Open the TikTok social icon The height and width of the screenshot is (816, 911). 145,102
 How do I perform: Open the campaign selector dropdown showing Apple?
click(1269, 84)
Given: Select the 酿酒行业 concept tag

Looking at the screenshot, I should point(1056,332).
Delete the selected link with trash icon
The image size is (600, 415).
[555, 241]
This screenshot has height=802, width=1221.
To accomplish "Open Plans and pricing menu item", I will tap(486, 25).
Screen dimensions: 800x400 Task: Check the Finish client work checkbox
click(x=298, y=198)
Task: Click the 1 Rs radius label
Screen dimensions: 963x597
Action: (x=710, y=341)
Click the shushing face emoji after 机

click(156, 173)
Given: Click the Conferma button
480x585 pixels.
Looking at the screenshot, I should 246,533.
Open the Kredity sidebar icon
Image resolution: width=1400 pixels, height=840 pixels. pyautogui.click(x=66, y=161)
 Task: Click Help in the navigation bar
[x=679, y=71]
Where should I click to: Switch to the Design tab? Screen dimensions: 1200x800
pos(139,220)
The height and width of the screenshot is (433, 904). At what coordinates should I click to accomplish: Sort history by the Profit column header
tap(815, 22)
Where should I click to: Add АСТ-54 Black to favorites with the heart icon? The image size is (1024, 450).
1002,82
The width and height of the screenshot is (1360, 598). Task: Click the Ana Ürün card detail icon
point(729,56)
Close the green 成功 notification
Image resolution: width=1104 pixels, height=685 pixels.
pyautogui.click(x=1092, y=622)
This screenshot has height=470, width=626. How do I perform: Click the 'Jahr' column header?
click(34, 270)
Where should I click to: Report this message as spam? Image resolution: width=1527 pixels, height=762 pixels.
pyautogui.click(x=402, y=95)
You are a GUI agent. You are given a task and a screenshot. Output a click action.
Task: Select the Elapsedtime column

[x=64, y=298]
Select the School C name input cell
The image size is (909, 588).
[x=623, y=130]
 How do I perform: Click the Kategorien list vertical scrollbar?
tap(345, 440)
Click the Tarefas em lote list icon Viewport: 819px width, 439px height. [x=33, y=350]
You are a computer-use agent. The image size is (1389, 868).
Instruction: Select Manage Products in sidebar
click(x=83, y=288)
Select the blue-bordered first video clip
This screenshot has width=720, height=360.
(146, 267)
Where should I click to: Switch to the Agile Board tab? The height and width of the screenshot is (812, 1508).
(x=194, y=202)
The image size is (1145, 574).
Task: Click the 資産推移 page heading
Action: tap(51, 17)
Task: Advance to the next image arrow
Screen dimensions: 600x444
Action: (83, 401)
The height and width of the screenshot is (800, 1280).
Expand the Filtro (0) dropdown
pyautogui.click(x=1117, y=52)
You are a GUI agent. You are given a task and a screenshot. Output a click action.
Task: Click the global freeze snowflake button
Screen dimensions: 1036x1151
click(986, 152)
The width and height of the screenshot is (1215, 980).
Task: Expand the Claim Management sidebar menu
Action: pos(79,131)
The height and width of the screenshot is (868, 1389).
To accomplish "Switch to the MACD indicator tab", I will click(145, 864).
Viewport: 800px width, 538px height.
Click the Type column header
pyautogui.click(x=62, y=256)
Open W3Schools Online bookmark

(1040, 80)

■ ■ ■ ■ ■

A single number is the answer: how many lines of the material contain "button"?

> _RESULT OF THE EXERCISE_
2